Fourth, I cannot see how the Rev. Sparks reached his evident conclusion that if the Soviet government were still in place, we would never have seen the rise of radical Islam and all would be right with the world; this position is frankly ludicrous. Given that the rise of bin Laden and radical Islam was one of the major factors in the failure of the Soviet adventure in Afghanistan, on the one hand, and the fact that the Putin government is no less authoritarian or ruthless than the Soviets–in this area, it can fairly be said that there is no significant difference between the two–on the other, how can this argument possibly stand?

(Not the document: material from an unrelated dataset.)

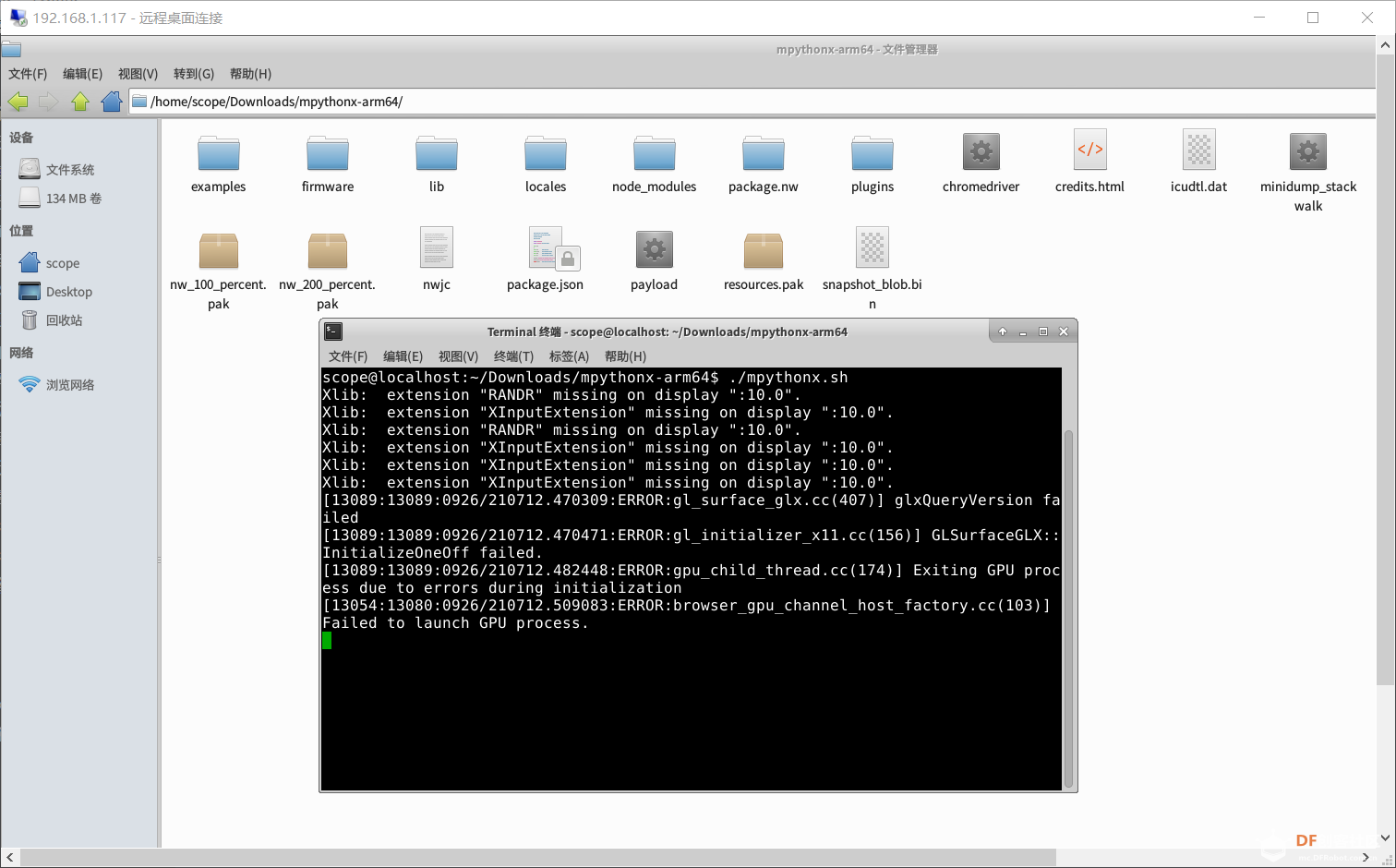The height and width of the screenshot is (868, 1396).
Task: Click the path address bar field
Action: pos(739,102)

Fifth, I have serious objections to the Rev. Sparks’ rather Erastian understanding of the proper relationship between the church and the state. In defining “the real business of the church” as “prayer, listening to the memories of the apostles in the light of scripture (still for them only the Hebrew Scriptures), and baptism, holding all things in common, almsgiving, and the breaking of the bread,” he is speaking of the earliest Christians, but if that was “the real business of the church” then, how can it be significantly otherwise now? While he does admit that Christians should call our politicians to be moral and just (well, at least liberal Christians should), his argument makes government dominant over religion and the proper arbiter of religious disputes. Why he puts greater trust in government to act in accordance with the gospel than he does in the church is an interesting question; more importantly, for all that he talks about “the deeply Calvinistic, Reformed understanding of government written into our nation’s founding documents,” this ain’t it (being neither Reformed nor present in the aforementioned documents).

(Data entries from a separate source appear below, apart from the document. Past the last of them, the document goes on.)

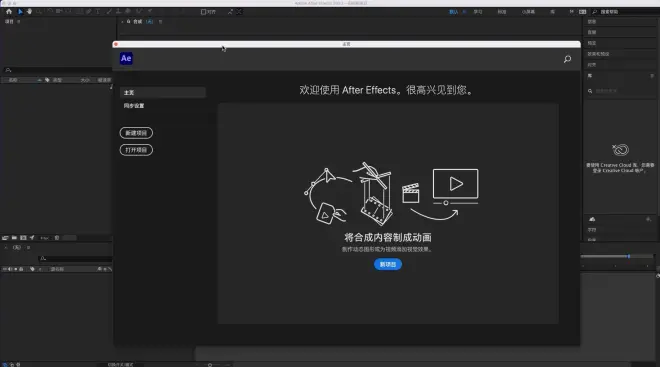Click the new folder icon in project panel

[x=14, y=238]
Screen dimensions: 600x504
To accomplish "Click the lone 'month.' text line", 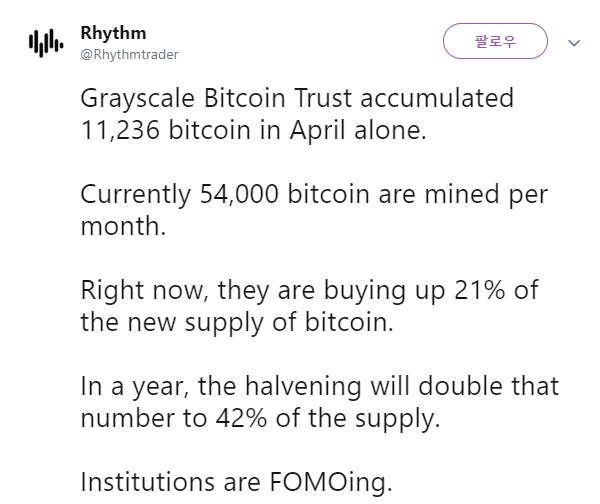I will click(x=123, y=226).
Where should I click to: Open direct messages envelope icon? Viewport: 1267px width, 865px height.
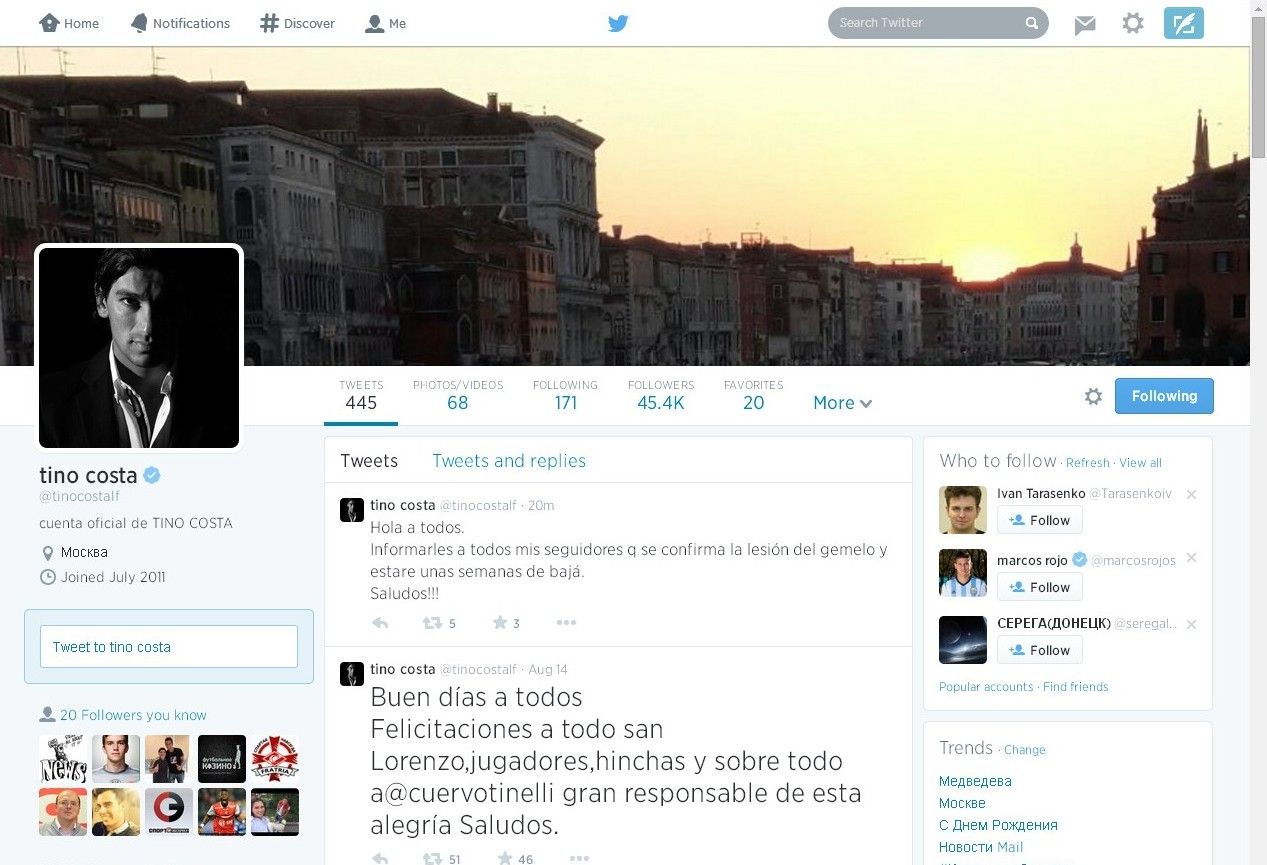[1085, 24]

Sixth, it seems to me that at various points in his argument, the Rev. Sparks is a little casual with the facts, that he simply hasn’t taken the time to do the necessary research; my second and fourth objections, above, would be examples of this. Perhaps the most egregious example, however, comes in this statement: “Most religions, including Christianity (though not Sikhs) harbor intolerant, angry factions hell bent on oppressing and killing on behalf of their god/gods.” Excuse me? Though not Sikhs? I can only conclude that the Rev. Sparks lives in the wrong Richmond.

You see, I’ve never been to Richmond, VA, but I spent three years in Richmond, BC, part of five years in and around Vancouver, BC, Canada. As it happens, the metro Vancouver area has quite a large Sikh population, from which came the first Sikh premier in Canadian history, Ujjal Dosanjh (a good man whose time in that office was brief, thanks to the malfeasance of his immediate predecessor). As any Vancouver-area resident who bothered to follow the news could tell you, violence broke out in the area’s Sikh temples on more than a few occasions as extremists and moderates fought for control. Further, one of the reasons why this was such a concern to the BC government was the strong linkage between those extremists and Babbar Khalsa, the Sikh terrorist group responsible for the bombing of Air India Flight 182 and a bombing that same day at Tokyo’s Narita Airport (which was supposed to have been another mid-air bombing, but the bomb went off prematurely). Babbar Khalsa is the largest and worst expression of the militant strain in Sikhism which is also responsible, inter alia, for the assassination of Indira Gandhi.

I don’t offer this to bash Sikhs in any way, shape, or form, or to blame the Sikh faith for the embrace of terrorism by some of its adherents; my point isn’t to single Sikhism out, but rather to point out that the Rev. Sparks did so wrongly, in ignorance. Sikhism as much as any religion may be said to “harbor intolerant, angry factions hell bent on oppressing and killing on behalf of their god/gods,” and he should have done the research to find that out before off-handedly declaring otherwise.

In general, I don’t think this editorial did The Outlook credit, which is too bad; not only does the publication deserve better, but I think the Rev. Sparks’ thesis is important for Christians to keep in mind. Unfortunately, while he’s right in his main point, he’s right for all the wrong reasons.